What lines in the listing include "search"? Return a copy of each.

Material to process:
--------------------

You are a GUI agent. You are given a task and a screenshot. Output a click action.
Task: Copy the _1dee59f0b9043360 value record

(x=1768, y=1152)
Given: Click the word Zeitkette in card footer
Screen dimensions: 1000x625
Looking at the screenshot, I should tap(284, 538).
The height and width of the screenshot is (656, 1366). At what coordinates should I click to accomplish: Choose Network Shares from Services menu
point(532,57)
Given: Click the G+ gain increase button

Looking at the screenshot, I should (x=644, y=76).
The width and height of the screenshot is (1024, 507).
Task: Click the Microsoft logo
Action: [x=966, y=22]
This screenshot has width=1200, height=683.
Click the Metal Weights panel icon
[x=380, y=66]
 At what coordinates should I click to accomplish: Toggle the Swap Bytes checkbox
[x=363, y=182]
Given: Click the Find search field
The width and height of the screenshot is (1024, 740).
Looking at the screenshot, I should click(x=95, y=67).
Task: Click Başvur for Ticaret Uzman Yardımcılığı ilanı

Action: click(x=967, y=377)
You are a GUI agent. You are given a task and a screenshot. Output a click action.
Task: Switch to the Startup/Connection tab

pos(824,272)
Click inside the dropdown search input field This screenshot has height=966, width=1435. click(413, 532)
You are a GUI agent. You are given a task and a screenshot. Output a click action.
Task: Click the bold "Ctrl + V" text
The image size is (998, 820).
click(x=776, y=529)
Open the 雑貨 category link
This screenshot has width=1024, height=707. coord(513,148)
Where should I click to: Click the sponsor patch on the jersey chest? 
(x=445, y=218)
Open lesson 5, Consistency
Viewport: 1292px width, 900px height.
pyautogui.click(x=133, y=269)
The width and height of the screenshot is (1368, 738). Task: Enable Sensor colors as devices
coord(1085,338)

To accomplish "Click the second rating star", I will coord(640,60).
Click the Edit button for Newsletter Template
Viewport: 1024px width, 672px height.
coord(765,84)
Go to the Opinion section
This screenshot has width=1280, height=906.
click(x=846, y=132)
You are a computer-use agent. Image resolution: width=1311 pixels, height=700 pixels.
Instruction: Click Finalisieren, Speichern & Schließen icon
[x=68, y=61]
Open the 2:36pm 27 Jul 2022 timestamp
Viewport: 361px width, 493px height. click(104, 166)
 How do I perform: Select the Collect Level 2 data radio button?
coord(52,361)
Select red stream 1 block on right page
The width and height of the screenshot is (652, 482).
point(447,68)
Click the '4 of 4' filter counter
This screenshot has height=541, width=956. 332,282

--------------------

Task response:
Given: Click the Find search field
Click inside the dropdown search input field This screenshot has height=966, width=1435. click(413, 532)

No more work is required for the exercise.